L’année 2021 a été l’année de la vaccination. L’année 2021 a été l’année de rapports haineux entre provax et antivax, dénominations caricaturales qui témoignent d’une volonté consciente ou inconsciente à cette opposition.

En Israël, fer de lance de la politique vaccinale, les débats sont également houleux. Mais il y a débat. Le Pr Cyrille Cohen, membre du conseil consultatif sur les vaccin, admet des erreurs de gestion. Qui n’en aurait pas fait ? Pour lui, le passeport vert n’a plus de pertinence.

Le gouvernement français reste arc-bouté sur le principe du « quoi qu’il en coûte ». La santé publique est de la politique. Elle devrait l’être au sens noble. Il semble qu’elle soit un outil politique pré-électoral. Pourtant, la vie politique israélienne est autrement plus chaotique en ce moment. Le prétexte de l’urgence sanitaire n’est donc pas recevable.

Officiellement, plus de 80 % des Français sont vaccinés. Si le Président Macron veut « emmerder » les non-vaccinés, ces 80 % lui donnent la légitimité de le faire. La nature humaine a un besoin vital de conformisme. Il n’y a donc aucun hasard ni aucune spontanéité au choix des mots.

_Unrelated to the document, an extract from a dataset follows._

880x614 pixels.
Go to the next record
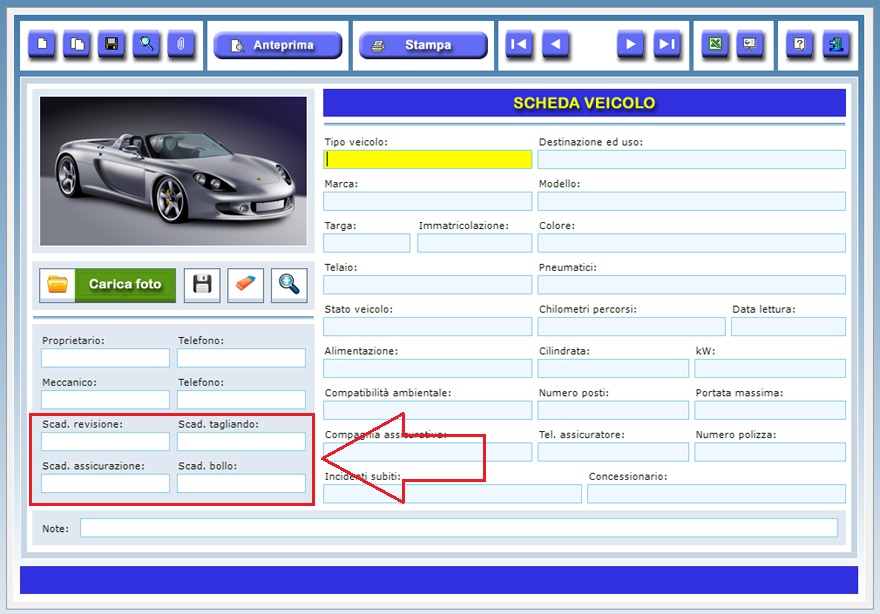pos(630,45)
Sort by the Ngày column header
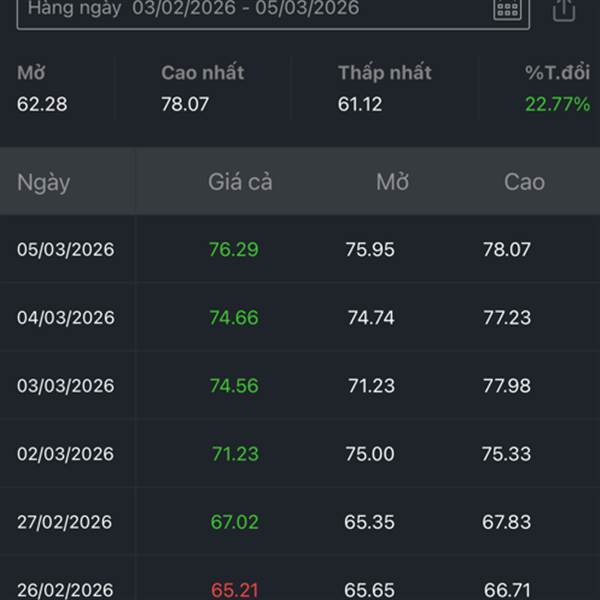This screenshot has width=600, height=600. pos(43,182)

La loi de transformation de pass sanitaire en vaccinal est étudiée au conseil constitutionnel pour maints recours.

De nombreux points ont été relatés par la presse. L’approche de culpabilisation des non-vaccinés a été focalisée sur le confort et l’égoïsme des « réfractaires ». C’est un peu plus complexe si on considère l’exemple, parmi d’autres, d’un père à l’agonie à l’hôpital qu’on ne peut revoir. Mais la raison d’État, par nature, ne fait pas preuve de compassion.

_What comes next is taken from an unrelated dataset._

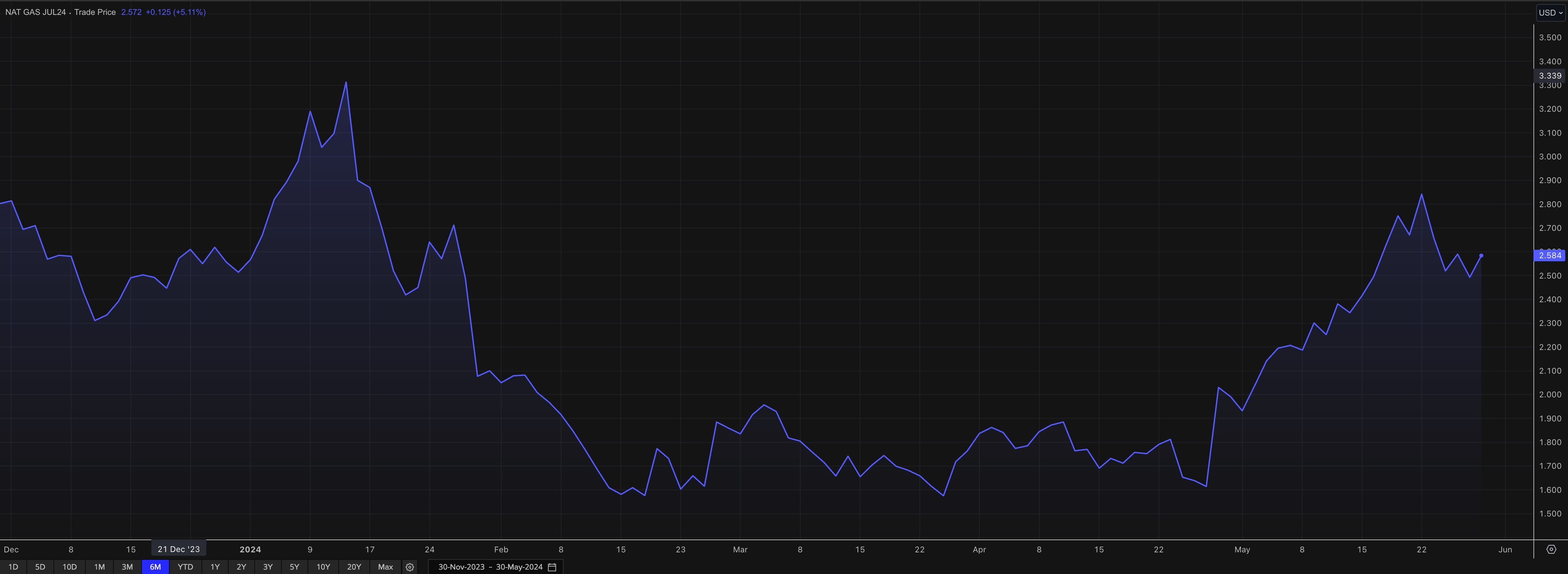Select the 5Y time range
This screenshot has height=574, width=1568.
[x=294, y=567]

Un phénomène subséquent est peu relaté. Le Ministère de l’intérieur a fait état de 200.000 faux pass sanitaires identifiés. Les observateurs conviennent que 200.000 cas identifiés signifient un minimum d’1 million de faux. Il faut être déconnecté des réalités sociales pour n’y voir que l’envie d’un restaurant et d’un ciné.

La loi sur le pass vaccinal tient compte des usurpateurs. Ce sera 3 ans de prison pour les contrevenants. La loi introduit la notion de repentir pour les détenteurs de faux pass qui voudraient échapper aux sanctions. Les personnes en seront libérées si elles se vaccinent dans les 30 jours. La loi, si elle est validée par le conseil constitutionnel sera également rétroactive.

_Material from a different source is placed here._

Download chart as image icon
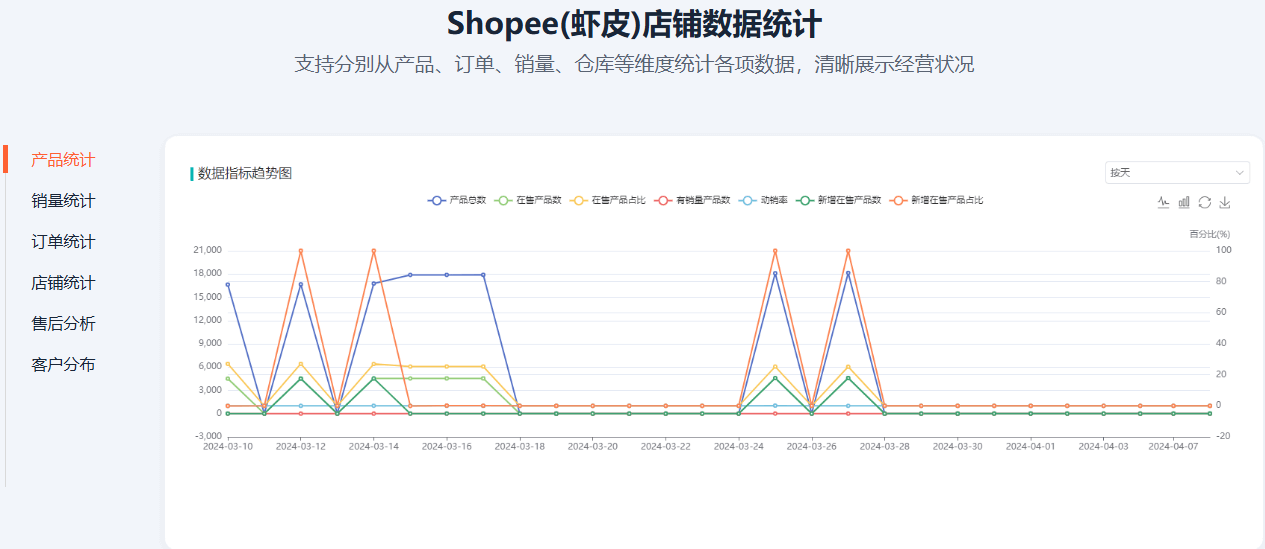[x=1225, y=202]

Le statut de repenti, en France, date de 2004. L’article 132-78 du code pénal dispose que la personne est exempte de peine si elle permet d’identifier ses complices. Que la délation soit mise à l’honneur peut se comprendre dans l’esprit de logique et de conformité qui fait qu’Agnès Buzyn est élevée au rang de chevalier de la Légion d’Honneur. Il reste que l’État de droit repose sur le principe de non-rétroactivité des lois. Nous pourrons désormais être condamnés pour un crime qui n’existait pas au moment des faits.

La loi est la loi. Elle doit être respectée. Nous devons nous y plier. Mais quand elle est mauvaise, elle doit être changée.

Le maître mot, durant cette crise, aura été que le coupable est le virus. Jamais la politique sanitaire menée n’est concernée. Cette loi autorise que les « réfractaires » à ce qui n’était qu’une recommandation, puisque le Président et le gouvernement affirmaient que jamais la vaccination ne sera obligatoire, soient les coupables et poursuivis à ce titre. Ils font office de bouc-émissaires. Responsable mais non-coupable, pouvait dire un premier ministre en d’autres temps. Le peuple n’a plus cette dignité car que la loi soit validée ou rejetée par le Conseil Constitutionnel, elle a été votée par les élus du peuple. Il est sacrifié.

Le principe du bouc-émissaire est donc un moyen de conjurer le sort, quand l’homme n’a pas de prise sur son destin. Il est de plus en plus évident que l’étude de la sortie du pass vaccinal est déjà examinée avant l’application de la loi. Tout ça pour ça ? C’est d’autant plus affligeant.